Elodie Reed, St. Albans Messenger
ST. ALBANS — Patriotism and thanks reigned in St. Albans City Tuesday morning.
Following a parade under a massive American flag that flew above North Main Street, young children, adults, an estimated 2,000 local students, veterans, members of the Bellows Free Academy-St. Albans marching band, Mayor Liz Gamache and U.S. Senator Bernie Sanders, I.-Vt. gathered at Taylor Park’s war memorial to celebrate U.S. military veterans.
With small American flags in hand, a crowd of several thousand sang, listened to speeches and thanked veterans.
People like Marlys Lemnah, a 67-year-old veteran from St. Albans and widow of Master Sergeant Richard Lemnah, smiled as the ceremony took place. Lemnah’s husband was a BFA-St. Albans graduate, who died at age 37 in the Beirut Barracks Bombing of 1983.
“I’m a Gold Star widow,” Lemnah said.
After the National Anthem was sung speeches were given by a number of local and state community members. Mayor Liz Gamache went first.
“I’m just so moved to see our park so full of people from our community,” she said. “It’s a day we get together to express our gratitude.”

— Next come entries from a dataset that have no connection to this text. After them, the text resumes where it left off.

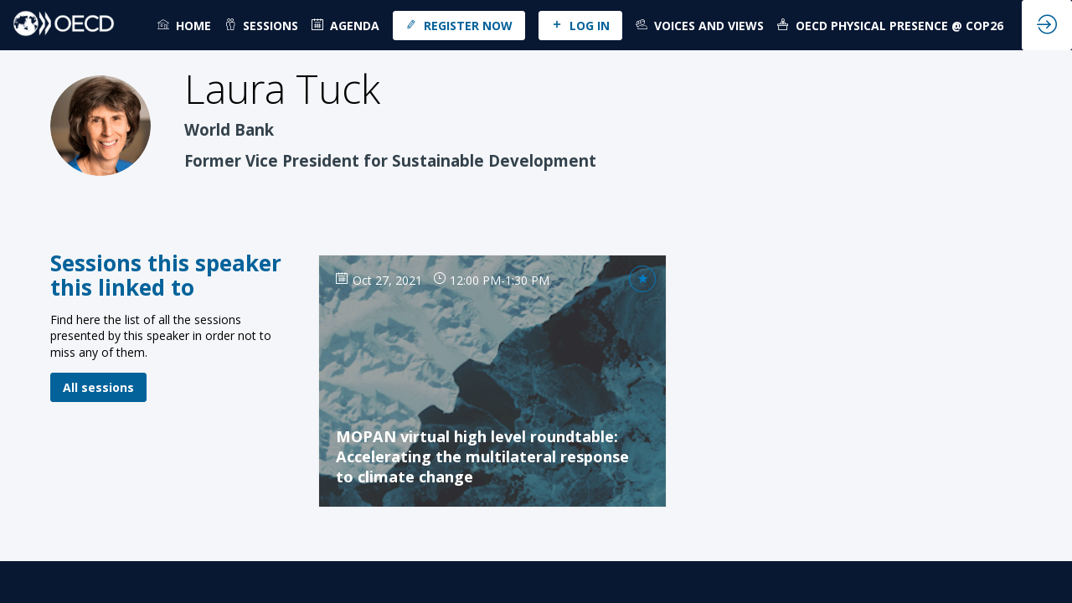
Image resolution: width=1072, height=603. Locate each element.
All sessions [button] (98, 387)
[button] (459, 25)
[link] (184, 25)
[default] (345, 25)
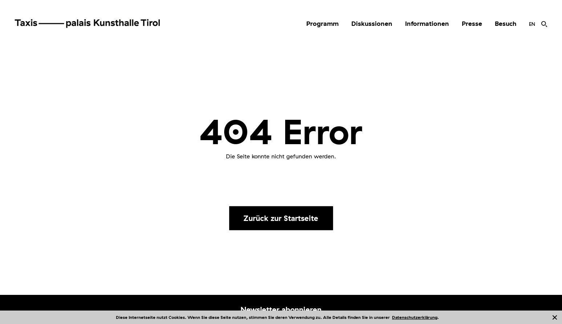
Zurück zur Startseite (280, 218)
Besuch (505, 23)
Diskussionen (371, 23)
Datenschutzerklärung (414, 317)
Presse (472, 23)
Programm (322, 23)
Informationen (427, 23)
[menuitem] (322, 23)
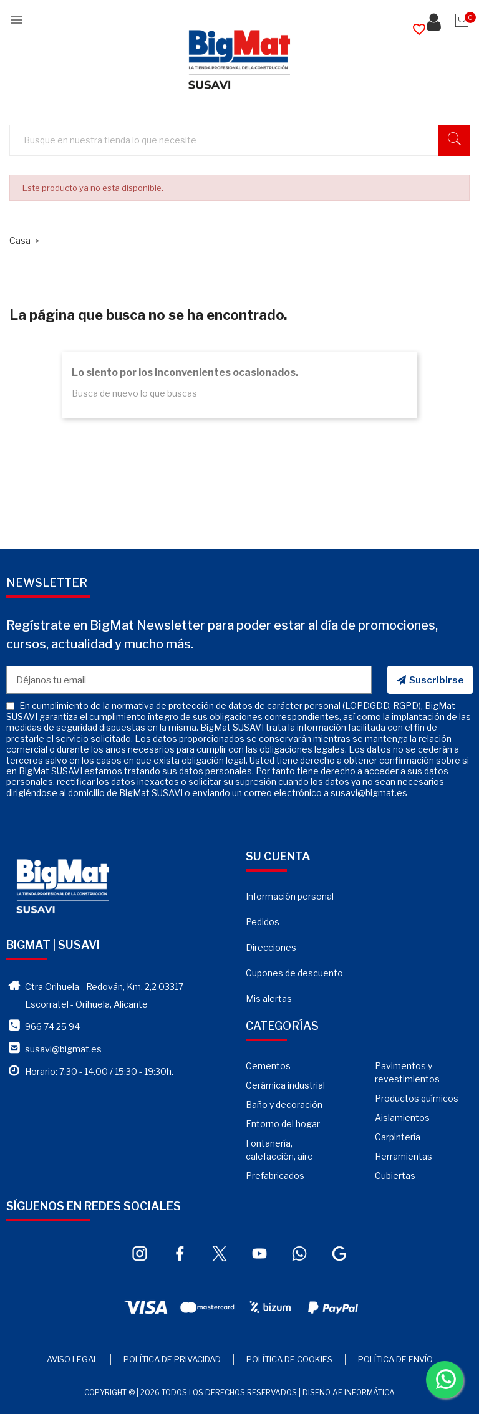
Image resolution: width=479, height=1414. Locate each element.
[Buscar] (245, 140)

Gamache said that while Veterans Day was celebrated once a year, the freedom veterans have fought for are enjoyed year-round. For that, she said, veterans deserve much appreciation.
“I hope you will feel the embrace of your community,” Gamache told the veterans standing in front of her.
Capt. Zachariah Fike, operations officer of the Vermont Army National Guard, and the founder of Purple Hearts United Inc., took the stage next.
“I’ve had the great pleasure to have served my country for the last 17 years,” Fike said. “We should all rest easy knowing that these patriots are a staple in our community.”
He added, “The nation owes a great debt to these veterans. [They] have proudly carried that torch of liberty for all of us to see.”
Sanders, who is the chairman of the Senate Veteran’s Affairs Committee, also spoke about veterans and the type of treatment and benefits they deserve once they come home from conflict.
“Today is a day, we say — from the bottom of our heart — thank you for everything you’ve done for our country,” said Sanders. “You have defended us in our times of need, we must defend you.”
He went on to say that the 20 million or so veterans living in the U.S. today should have what they need in terms of healthcare, income, and housing.
“We are determined to make sure that this happens,” Sanders said to the cheers of veterans and others in the crowd.
Students took the stage next, with one representative each from St. Albans City School, St. Albans Town Educational Center, Georgia Elementary School, Fairfield Center School, and BFA-St. Albans. Preschoolers also thanked veterans.
Students talked about the importance of connecting past and future generations, following the honorable footsteps of those who have defending this country, and recognizing America’s “superheroes” as those veterans living right in local communities.
“They don’t have big and fancy costumes or cars,” said Georgia Elementary student Morgan Heth, “but they have two eyes on their face and hair on their heads. They fight for us so we can live free.”
She added, “Thank you, superheroes of America.”
Cooper Cioffi, a St. Albans City School eighth grader who led the student portion of the ceremony, said he volunteered for the role.
“I think it’s just important to give back to the veterans,” he said. “It’s the least I could do after what they did for us.”
Following student speeches, a roll call was read of all those local veterans who have passed away since Memorial Day.
Tim Hodet, a veteran who led the ceremony Tuesday, then paraphrased a quote from Laura Palmer’s book, “Shrapnel in the Heart,” saying, “I’m not sure their deaths were a waste, but their lives were most assuredly not.”
Ceremonial wreaths were placed in honor of those veterans who have died, and “America the Beautiful” was sung by the BFA-St. Albans chorus. The crowd also joined in.
“This is a day to remember veterans,” said Hodet. “As you go about your day today, remember them.”
Rev. Charles Purington closed the ceremony with a prayer.
Walking away from the morning’s event, students approached veterans in uniform to thank them. As Sheldon couple Art Heald and wife, Averill, 88 and 78 years old respectively, were making their way home, a young child dashed up to Art to shake his hand. He was in Europe as part of the U.S. Army during World War II, and after getting injured, spent 10 months in military hospitals.
“A rheumatic fever probably saved his life,” said Averill, “even though he almost lost it.”